--- TEXT UNDER STUDY ---

LondonNet Music Guide

The Lights

Gig + Single Review
Cobden Club, 19 October, 2005
Single: No Condition, out

>> Click here for music tickets

Oh, Soft Respite
The Lights bright forth a well-needed revival in sweet melodies...

The LightsSweet, honeyed singing in an otherworldly haze - on stage The Lights appear to have all the trappings of other indie rock acts that I've seen before. Unlike some girl-guy headed bands (Rilo Kiley comes foremost to mind), during performance The Lights don't commit as completely to a credo that would render itself to be outstanding.

The music was good, the singing was charming, and Imogen Andrews spotlighted as a one-woman performer is bewitchingly sultry and impish. The songs, however, never pull themselves up from the depths of dreamy synth-pop into a revving act. There's a lack of passion in the performance although all the songs are unquestionably pretty. Dreamy pop music is a wonderful thing, but at a gig, one expects a little bit more emotional involvement. Of course, the gig I attended was held at a smallish venue and most of the people there were more focused on their conversations than the band themselves; understandably, it wasn't as good as it could've been.

---

* EXERCISE TASKS *
1. In the review of The Lights, what is the title of the band's single?
2. Rewrite the paragraph of the review of The Lights that begins "The music was good" as a short bulleted list that keeps its main facts.
3. Pick up the review of The Lights after its final sentence and write what comes next.

--- DATA EXCERPTS ---

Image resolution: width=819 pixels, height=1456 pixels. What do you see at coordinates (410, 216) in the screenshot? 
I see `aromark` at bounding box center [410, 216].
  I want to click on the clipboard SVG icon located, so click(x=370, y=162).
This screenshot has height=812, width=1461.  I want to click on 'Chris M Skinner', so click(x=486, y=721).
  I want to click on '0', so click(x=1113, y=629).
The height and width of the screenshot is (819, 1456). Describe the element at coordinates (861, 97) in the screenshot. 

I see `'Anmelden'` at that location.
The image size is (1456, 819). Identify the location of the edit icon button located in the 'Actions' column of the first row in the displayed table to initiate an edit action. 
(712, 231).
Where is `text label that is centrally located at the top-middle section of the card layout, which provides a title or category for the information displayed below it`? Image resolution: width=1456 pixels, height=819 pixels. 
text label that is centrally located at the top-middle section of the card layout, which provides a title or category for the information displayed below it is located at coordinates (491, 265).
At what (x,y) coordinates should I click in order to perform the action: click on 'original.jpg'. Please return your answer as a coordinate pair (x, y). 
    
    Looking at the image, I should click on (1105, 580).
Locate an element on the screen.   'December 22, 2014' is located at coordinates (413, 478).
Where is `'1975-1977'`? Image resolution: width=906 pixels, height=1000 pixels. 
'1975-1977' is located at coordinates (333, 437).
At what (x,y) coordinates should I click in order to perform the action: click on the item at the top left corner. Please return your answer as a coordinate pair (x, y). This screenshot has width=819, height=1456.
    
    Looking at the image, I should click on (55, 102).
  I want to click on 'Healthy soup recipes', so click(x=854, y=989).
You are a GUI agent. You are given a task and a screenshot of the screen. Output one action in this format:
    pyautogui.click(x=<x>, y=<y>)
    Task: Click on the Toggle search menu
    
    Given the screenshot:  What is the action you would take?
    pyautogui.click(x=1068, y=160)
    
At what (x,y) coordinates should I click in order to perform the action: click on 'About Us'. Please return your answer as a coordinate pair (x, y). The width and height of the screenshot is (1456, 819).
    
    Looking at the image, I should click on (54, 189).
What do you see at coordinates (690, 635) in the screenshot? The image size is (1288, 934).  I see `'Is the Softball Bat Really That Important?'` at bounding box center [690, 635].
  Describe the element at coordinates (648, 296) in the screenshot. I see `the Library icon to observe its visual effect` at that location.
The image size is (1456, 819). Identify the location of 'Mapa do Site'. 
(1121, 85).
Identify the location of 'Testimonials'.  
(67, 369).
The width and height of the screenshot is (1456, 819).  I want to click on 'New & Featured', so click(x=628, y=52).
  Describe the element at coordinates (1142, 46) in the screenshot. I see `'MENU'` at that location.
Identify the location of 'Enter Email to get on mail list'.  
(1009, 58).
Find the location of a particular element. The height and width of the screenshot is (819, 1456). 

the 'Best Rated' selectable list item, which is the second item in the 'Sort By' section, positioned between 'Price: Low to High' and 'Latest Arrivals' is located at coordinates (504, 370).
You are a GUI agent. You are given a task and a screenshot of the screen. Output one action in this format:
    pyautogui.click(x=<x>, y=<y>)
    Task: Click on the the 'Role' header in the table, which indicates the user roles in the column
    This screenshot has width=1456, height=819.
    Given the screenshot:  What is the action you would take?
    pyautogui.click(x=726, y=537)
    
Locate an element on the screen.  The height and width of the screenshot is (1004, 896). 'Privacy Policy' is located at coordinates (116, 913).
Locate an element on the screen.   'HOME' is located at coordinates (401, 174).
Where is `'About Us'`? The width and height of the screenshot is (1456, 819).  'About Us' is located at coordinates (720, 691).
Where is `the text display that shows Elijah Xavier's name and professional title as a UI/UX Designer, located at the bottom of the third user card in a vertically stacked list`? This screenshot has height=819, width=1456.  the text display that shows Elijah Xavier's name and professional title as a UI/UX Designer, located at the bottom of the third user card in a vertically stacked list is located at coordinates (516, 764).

---

* ANSWERS BELOW *
1. No Condition

2.
- The music was good and the singing charming.
- Imogen Andrews, spotlighted as a one-woman performer, is bewitchingly sultry and impish.
- The songs never rise from dreamy synth-pop into a revving act.
- The performance lacks passion, though all the songs are pretty.
- At a gig, one expects more emotional involvement than dreamy pop offers.
- The venue was smallish, and most people there focused on their conversations rather than the band, so the gig wasn't as good as it could have been.

3.
On the stereo, however, No Conditions, The Lights' first single, plays gorgeously - their lazy intervals, electric notes, and gentle crooning is a stand out from the visceral guitars popular today (at a time where radio airplay broadcasts mainly fast tracks emphasizing furious determinism, once original rock rhythms from Franz Ferdinand, Maximo Park, and Kaiser Chiefs are on the cusp of sounding dangerously similar). The Lights' sweet electronic sound appears on the music scene at a fortuitous moment when people are starting to lean towards more beautiful melodies offered by bands like Bloc Party and now The Lights. It becomes an attitude emphasizing the wistfulness of an adult looking with coloured lens upon the happy days of childhood rather than the nervous mania of love lost.

Combining regret, hopelessness and mild accusation The Lights' fuses negativity with an air of dreamy disinterest, casting life in all its glaring harshness beautifully subdued light.